I haven't written in forever, but that's no excuse for you guys - let me know what you really think, please and thank you.

"Show me a hero and I will write you a tragedy." - F. Scott Fitzgerald

Spencer Reid thinks a lot.

He thinks about the people that he knows, the clothes that he wears, the cases that he's helped solve, and everything in between.

In the years that he's been alive, Spencer Reid has been tortured, held hostage multiple times, shot, and he can't forget the fact that he's found himself staring down the barrel of a gun at least four times (so many more if you count Tobias Hankel).
Maybe that's why Spencer thinks about the people that he hasn't been able to save as much as the people he has.

During the case where Hotch and his team encountered "The Fisher King," Elle Greenaway was shot due to a press conference which, according to the UnSub, was against the rules of his 'game.' Elle survived, but it was clear to Spencer that she was far too unstable to return to work as soon as she did. He should have said something, but instead he told her that she had won.
"Here's to winning," she said, and then she went and shot William Lee (Spencer had no doubt that it was in cold blood, despite Elle's story). Elle wasn't charged, she was merely "protecting herself" - but in the end, she resigned. Spencer Reid knows that he should have said something. Maybe it would have changed something, maybe Elle wouldn't have murdered a man, maybe she wouldn't have resigned.

Maybe, maybe, maybe.

Nathan Harris, Spencer thinks, could be classified as a successful rescue. He saved Nathan's life from multiple things - jail, murder, death... that's not something one forgets, especially when they have an eidetic memory. Of course, Spencer worries about Nathan's future; what if he does become a serial killer?

"Then you catch him."

Tobias Hankel was a bittersweet story. To think about the struggle between Tobias and his other personalities (his father, Charles, and the archangel Raphael), the struggle that Spencer himself witnessed after Hankel kidnapped him - it made his head hurt.
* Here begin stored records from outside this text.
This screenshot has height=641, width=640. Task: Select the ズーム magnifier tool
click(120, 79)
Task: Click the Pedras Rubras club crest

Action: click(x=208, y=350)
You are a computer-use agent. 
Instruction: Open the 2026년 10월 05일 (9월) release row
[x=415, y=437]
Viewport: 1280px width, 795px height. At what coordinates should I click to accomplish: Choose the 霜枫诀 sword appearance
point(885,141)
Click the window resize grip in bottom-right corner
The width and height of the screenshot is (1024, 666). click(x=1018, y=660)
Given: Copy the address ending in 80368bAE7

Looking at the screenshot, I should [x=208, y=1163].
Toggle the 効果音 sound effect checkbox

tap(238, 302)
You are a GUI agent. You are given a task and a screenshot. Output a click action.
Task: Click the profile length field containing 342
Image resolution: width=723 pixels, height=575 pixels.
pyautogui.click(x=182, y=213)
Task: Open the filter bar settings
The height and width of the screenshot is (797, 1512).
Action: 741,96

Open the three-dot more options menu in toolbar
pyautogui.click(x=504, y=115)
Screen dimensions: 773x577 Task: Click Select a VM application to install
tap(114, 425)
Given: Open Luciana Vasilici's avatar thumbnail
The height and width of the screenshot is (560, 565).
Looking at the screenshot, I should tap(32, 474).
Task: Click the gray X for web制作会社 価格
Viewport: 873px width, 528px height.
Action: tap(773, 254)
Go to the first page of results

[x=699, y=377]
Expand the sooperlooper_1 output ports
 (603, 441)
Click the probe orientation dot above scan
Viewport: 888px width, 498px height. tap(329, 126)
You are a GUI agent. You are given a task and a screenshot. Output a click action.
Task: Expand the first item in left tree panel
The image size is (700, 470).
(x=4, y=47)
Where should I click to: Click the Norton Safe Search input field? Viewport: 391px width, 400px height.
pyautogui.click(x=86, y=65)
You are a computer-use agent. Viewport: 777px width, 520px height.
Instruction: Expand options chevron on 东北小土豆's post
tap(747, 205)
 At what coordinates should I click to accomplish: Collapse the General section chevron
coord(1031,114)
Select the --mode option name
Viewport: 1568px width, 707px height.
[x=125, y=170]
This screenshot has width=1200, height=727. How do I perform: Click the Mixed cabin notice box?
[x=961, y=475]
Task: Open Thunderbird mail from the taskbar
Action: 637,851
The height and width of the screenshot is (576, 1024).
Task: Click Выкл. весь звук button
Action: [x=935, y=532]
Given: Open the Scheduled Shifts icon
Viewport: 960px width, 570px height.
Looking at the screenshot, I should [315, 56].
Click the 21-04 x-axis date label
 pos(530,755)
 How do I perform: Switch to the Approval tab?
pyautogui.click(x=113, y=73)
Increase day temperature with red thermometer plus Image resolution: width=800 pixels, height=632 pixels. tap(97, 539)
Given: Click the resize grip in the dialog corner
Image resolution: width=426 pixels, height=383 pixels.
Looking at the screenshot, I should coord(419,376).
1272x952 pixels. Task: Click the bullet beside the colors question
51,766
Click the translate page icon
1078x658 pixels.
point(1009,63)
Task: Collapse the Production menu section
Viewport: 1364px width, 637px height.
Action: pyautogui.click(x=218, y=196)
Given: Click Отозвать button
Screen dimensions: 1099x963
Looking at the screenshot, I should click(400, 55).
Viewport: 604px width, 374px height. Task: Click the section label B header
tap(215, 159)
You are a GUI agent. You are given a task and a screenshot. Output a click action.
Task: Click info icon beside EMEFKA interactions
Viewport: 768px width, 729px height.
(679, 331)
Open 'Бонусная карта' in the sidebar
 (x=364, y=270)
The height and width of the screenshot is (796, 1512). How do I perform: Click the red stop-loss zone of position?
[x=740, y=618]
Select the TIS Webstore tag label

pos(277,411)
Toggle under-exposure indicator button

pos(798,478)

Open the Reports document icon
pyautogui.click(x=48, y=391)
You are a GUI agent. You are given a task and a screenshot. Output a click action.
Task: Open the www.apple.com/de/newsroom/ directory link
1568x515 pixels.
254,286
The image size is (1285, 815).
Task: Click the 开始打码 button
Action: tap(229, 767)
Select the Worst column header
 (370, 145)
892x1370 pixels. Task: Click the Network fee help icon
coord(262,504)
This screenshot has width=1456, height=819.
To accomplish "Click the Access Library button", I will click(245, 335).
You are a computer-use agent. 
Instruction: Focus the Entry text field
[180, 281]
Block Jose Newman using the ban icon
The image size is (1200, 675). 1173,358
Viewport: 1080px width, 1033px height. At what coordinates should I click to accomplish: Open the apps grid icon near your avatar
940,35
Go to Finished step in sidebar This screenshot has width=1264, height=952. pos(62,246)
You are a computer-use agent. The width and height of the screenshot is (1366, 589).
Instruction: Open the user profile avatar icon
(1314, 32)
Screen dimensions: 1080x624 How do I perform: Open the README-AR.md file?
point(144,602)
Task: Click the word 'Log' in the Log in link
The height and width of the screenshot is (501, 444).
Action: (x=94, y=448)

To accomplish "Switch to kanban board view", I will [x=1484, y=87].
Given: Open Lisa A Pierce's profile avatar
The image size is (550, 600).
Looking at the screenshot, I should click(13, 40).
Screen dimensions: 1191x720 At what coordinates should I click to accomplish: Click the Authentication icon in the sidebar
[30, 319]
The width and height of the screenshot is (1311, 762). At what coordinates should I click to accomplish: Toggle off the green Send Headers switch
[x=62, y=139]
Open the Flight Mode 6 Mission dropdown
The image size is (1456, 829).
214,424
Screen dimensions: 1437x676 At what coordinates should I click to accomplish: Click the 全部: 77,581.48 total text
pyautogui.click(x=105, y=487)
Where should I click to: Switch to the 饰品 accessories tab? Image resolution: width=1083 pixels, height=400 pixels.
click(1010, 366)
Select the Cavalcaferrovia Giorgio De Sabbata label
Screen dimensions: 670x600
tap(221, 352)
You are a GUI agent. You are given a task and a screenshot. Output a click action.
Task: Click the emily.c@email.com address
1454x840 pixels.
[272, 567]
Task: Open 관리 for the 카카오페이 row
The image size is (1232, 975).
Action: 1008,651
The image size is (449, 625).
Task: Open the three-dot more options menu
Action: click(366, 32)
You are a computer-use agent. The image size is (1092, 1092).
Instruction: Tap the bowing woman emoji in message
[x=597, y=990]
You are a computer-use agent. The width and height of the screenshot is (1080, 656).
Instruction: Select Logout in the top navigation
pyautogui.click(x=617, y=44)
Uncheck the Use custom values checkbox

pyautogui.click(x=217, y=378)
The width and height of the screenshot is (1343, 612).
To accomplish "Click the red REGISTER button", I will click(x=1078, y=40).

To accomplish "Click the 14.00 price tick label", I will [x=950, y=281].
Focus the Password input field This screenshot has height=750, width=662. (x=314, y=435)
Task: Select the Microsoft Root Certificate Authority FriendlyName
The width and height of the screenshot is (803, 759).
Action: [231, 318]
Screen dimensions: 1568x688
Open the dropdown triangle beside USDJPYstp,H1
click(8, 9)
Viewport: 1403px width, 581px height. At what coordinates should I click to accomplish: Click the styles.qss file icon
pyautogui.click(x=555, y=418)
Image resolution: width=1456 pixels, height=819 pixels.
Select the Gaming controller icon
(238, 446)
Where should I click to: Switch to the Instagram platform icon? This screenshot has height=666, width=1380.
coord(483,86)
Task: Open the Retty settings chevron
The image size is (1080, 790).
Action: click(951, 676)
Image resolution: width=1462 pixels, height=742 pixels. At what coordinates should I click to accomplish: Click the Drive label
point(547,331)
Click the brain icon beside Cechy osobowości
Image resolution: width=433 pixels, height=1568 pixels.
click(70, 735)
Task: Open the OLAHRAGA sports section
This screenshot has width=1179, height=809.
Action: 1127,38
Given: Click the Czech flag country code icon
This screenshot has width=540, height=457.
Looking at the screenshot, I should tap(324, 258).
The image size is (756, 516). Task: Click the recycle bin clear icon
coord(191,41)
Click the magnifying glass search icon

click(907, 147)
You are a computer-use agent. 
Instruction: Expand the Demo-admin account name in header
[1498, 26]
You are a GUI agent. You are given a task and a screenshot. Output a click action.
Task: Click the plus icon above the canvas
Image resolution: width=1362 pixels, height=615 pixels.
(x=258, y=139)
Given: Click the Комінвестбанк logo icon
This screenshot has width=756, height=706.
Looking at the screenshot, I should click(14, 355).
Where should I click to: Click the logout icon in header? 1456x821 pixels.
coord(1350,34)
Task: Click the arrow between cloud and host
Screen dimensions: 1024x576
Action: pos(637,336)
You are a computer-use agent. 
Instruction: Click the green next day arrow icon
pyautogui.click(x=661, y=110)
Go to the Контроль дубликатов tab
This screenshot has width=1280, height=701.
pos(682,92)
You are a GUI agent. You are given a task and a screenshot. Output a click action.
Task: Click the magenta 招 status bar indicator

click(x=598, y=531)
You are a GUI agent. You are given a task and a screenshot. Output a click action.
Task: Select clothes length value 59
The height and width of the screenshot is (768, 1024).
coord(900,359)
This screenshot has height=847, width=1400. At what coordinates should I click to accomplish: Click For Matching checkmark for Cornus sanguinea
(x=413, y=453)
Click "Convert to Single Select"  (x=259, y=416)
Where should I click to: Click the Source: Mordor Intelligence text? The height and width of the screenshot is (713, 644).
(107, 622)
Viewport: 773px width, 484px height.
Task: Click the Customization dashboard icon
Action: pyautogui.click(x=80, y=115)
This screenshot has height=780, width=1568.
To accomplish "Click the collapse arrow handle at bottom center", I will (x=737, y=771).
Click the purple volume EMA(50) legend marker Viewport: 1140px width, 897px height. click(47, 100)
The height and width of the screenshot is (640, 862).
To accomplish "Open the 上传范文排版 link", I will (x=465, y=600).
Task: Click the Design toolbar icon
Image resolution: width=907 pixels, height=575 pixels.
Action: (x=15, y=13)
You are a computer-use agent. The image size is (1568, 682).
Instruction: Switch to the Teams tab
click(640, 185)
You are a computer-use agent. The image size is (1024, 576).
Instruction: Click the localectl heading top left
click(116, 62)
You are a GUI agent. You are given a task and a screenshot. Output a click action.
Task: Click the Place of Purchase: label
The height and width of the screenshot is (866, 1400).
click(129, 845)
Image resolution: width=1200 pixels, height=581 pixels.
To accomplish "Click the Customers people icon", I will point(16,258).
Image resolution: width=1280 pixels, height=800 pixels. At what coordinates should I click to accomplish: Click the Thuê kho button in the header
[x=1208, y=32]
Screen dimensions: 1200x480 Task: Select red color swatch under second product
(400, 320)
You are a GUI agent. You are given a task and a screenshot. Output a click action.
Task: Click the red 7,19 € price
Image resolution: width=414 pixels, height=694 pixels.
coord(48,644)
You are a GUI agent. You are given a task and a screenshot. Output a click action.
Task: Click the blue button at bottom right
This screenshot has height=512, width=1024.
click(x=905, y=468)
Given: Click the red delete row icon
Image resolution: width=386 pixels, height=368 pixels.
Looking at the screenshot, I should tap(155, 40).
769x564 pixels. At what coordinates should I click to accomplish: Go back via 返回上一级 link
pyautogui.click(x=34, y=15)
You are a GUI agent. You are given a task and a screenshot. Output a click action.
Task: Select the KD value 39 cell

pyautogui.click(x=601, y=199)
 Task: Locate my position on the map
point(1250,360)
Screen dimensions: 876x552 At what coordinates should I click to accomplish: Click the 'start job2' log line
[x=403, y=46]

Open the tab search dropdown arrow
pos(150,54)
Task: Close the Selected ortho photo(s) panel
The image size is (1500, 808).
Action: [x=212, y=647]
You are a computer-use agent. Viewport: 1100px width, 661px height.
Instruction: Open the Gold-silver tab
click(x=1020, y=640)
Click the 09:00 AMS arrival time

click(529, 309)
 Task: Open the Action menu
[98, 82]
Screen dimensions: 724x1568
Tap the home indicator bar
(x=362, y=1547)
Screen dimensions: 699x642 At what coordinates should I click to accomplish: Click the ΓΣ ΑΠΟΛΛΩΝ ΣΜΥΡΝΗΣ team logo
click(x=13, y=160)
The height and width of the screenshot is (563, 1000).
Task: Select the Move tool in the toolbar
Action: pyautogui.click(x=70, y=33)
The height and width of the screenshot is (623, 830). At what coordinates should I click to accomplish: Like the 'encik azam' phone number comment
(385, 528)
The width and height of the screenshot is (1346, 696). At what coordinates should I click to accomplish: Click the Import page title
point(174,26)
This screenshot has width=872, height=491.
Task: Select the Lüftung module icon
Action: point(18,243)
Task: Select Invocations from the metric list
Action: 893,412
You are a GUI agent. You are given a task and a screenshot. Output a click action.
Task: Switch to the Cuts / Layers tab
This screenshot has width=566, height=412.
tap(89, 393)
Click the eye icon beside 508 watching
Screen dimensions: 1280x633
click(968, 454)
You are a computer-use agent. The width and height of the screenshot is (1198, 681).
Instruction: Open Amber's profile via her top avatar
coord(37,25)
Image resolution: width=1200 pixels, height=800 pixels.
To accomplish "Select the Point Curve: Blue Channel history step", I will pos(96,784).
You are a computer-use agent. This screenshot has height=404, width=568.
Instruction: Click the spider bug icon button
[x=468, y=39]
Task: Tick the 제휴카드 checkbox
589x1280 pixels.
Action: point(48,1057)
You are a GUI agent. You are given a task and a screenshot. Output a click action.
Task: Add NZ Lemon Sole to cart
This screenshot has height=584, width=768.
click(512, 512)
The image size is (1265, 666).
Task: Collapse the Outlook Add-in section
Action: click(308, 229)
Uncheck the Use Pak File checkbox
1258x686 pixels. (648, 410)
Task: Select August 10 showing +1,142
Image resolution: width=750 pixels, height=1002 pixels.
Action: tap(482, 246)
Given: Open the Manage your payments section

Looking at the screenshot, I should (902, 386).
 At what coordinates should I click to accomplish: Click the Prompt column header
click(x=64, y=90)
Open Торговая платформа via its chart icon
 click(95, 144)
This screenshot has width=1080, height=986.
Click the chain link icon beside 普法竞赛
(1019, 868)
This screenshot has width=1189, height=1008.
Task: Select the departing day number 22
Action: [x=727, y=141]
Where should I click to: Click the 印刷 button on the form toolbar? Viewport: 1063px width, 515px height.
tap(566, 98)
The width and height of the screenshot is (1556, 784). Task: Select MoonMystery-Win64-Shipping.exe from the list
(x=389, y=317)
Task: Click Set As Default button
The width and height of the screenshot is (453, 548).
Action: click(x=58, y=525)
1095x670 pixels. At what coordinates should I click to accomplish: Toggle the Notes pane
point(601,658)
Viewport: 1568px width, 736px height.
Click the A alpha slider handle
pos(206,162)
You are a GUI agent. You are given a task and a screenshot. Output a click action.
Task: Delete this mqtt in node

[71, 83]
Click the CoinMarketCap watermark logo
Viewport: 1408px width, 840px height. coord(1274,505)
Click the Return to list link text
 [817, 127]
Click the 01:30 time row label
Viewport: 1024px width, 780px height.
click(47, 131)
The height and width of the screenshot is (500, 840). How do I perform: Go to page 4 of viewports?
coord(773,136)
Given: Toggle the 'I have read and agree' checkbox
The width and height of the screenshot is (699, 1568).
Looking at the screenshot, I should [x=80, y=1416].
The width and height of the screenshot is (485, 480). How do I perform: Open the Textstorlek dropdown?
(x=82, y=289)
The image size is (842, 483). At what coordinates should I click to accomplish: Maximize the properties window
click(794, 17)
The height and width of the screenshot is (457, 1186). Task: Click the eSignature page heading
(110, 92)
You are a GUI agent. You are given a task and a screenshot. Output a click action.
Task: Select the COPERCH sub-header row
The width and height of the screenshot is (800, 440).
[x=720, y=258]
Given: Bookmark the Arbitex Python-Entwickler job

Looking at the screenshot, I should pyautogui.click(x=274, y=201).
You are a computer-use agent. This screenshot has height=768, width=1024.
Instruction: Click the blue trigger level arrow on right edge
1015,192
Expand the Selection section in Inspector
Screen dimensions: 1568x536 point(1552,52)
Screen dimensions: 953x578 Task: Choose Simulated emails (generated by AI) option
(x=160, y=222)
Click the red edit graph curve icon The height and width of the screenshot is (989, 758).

The personality of Raphael believed that he was doing God's work by murdering the sinners; Charles was domineering and abusive (both verbally and physically), and that was what almost killed Spencer; Tobias, however, was just a young man who had too many problems to survive on his own. Spencer had to shoot Tobias in the end (technically it was the personality of Charles Hankel that Spencer was shooting at), and the additional personalities died with Tobias. Spencer likes to think that Tobias was finally free.

He hopes that Tobias got to see his mother again.

Now, as Spencer sits with his mother in the large sitting area of Bennington Sanitarium, these feelings begin to fill his head; soon thoughts are spilling from his lips. Diana Reid sits across from him, holding a cup of jell-o and listening intently. Spencer sometimes wonders if she's trying to make up for the times that she ignored him during her episodes.
He goes on for what seems like hours, although they both know that it was just a few minutes; when he finally finishes, Spencer looks at his mother with eyes full of confusion and despair. Diana knows that he is unsure of what to do - should he think on it more, or should he try and move on to something else?

Setting down her empty cup, Diana sits back and rests her head in her hand, gazing at her son with a mixture of pride and motherly concern.
"I am about to tell you something that you've heard a million times from your team," she says. "It's true, though."
Spencer leans forward; he's well aware of what she's about to tell him.

"You can't always be a hero."

Maybe he just needed to hear it from his mother all along.